▶ **Input records**:
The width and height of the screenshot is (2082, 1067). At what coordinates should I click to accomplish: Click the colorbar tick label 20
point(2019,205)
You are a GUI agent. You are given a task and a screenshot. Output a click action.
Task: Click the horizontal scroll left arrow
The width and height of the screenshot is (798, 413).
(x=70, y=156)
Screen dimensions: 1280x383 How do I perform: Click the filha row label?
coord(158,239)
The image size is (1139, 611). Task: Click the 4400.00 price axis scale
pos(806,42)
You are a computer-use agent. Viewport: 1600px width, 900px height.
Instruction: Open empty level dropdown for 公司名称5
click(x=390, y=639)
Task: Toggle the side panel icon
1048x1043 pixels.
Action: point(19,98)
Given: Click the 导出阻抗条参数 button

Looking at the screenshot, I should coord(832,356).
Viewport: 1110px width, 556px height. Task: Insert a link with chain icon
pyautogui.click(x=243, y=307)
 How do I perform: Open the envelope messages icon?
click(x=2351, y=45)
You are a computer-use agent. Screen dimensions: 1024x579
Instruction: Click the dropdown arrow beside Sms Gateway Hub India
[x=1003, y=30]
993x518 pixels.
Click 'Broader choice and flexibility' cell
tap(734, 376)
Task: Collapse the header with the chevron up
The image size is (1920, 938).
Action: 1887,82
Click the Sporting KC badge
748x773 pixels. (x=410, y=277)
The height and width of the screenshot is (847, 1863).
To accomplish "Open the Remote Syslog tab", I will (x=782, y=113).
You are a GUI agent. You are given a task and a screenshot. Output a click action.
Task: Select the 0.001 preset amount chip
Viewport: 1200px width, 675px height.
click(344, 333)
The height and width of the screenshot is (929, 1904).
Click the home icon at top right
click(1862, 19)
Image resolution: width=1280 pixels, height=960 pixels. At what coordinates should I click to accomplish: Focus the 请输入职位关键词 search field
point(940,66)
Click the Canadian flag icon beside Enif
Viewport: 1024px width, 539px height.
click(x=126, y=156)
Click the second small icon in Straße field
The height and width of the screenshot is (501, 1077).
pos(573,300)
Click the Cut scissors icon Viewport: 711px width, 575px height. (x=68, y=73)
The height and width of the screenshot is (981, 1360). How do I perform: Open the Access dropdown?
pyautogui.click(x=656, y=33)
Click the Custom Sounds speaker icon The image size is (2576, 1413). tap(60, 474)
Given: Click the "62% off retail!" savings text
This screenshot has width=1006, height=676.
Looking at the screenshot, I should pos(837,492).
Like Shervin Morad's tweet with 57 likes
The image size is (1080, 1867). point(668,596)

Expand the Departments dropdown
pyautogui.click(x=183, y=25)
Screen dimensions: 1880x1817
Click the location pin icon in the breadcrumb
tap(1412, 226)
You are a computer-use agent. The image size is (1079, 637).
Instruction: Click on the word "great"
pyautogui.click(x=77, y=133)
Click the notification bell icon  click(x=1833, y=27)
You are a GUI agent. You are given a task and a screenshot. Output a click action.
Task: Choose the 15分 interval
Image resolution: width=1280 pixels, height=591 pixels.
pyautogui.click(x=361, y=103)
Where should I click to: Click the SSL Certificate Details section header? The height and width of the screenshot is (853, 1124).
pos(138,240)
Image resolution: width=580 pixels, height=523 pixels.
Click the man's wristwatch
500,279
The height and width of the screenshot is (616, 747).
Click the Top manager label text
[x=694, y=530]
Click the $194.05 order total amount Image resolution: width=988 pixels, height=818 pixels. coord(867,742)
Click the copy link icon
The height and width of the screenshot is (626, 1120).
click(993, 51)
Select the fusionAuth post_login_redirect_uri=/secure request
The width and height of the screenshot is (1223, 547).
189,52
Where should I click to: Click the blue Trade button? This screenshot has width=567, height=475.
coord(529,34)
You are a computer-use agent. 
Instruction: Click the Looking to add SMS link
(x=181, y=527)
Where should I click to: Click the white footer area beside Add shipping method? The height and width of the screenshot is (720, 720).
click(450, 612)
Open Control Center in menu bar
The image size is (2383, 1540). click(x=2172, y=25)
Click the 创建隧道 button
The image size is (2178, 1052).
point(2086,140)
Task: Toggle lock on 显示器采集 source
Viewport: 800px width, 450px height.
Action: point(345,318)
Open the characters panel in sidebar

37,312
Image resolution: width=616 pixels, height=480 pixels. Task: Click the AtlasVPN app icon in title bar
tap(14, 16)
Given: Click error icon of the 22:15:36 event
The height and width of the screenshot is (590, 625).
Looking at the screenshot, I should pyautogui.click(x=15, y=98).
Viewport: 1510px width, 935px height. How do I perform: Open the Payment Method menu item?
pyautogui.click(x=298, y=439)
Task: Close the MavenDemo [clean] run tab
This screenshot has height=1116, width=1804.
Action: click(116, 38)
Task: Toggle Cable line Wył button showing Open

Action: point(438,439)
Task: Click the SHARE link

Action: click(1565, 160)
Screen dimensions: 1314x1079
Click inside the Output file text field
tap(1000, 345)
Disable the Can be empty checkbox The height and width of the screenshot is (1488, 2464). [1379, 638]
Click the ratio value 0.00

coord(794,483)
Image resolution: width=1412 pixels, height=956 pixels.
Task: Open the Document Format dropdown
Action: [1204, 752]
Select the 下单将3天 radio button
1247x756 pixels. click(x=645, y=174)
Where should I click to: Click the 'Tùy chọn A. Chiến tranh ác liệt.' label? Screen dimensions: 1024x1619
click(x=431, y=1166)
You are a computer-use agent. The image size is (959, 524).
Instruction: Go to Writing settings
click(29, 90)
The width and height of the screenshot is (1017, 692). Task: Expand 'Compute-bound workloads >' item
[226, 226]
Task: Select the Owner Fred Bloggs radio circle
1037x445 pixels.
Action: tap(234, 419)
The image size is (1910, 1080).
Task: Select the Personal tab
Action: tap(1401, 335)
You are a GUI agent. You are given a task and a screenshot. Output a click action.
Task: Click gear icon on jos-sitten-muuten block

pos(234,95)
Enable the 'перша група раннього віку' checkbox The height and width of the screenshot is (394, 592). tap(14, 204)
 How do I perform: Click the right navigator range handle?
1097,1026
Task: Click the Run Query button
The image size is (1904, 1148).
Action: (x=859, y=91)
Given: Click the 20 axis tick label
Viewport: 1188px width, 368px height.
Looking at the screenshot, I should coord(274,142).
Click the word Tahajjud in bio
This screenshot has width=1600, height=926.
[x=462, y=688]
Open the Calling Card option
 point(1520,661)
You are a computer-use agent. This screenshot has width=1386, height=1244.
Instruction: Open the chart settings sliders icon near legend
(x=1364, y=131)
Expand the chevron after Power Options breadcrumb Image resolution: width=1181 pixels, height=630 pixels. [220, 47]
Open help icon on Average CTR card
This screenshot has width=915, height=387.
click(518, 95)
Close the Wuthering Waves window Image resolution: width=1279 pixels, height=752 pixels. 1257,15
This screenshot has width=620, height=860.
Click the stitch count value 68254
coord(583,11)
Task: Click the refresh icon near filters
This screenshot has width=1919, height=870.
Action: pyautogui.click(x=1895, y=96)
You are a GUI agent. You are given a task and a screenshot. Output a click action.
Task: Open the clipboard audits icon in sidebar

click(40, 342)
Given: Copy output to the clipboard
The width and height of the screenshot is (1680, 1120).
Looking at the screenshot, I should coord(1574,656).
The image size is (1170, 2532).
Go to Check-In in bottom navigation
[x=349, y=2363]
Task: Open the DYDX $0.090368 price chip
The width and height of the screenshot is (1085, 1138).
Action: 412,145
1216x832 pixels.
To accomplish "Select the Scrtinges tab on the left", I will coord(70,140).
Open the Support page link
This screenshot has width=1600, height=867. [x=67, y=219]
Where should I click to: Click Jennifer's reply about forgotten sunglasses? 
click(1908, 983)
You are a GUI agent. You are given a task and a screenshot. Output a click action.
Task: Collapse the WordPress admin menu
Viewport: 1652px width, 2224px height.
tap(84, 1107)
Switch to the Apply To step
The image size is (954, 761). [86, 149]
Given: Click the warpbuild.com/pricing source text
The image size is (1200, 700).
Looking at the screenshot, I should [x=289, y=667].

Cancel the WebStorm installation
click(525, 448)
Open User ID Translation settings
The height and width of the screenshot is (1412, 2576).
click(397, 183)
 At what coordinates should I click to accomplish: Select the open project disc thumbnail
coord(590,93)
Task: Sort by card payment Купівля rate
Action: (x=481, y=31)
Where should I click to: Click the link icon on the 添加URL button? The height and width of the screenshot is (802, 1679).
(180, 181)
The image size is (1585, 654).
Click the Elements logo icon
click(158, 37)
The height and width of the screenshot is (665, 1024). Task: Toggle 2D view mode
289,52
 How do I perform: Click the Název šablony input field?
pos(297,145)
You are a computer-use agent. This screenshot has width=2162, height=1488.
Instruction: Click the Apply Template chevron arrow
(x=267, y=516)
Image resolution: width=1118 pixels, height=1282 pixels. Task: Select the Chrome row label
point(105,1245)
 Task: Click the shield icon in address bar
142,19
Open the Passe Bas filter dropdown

▶ **Written exercise**: Reproduce the lines above word for word, beginning at the line that contains "The image size is (1170, 2532)." and stopping after the line that contains "click(397, 183)".

▶ **Exercise response**:
The image size is (1170, 2532).
Go to Check-In in bottom navigation
[x=349, y=2363]
Task: Open the DYDX $0.090368 price chip
The width and height of the screenshot is (1085, 1138).
Action: 412,145
1216x832 pixels.
To accomplish "Select the Scrtinges tab on the left", I will coord(70,140).
Open the Support page link
This screenshot has width=1600, height=867. [x=67, y=219]
Where should I click to: Click Jennifer's reply about forgotten sunglasses? 
click(1908, 983)
You are a GUI agent. You are given a task and a screenshot. Output a click action.
Task: Collapse the WordPress admin menu
Viewport: 1652px width, 2224px height.
tap(84, 1107)
Switch to the Apply To step
The image size is (954, 761). [86, 149]
Given: Click the warpbuild.com/pricing source text
The image size is (1200, 700).
Looking at the screenshot, I should [x=289, y=667].

Cancel the WebStorm installation
click(525, 448)
Open User ID Translation settings
The height and width of the screenshot is (1412, 2576).
click(397, 183)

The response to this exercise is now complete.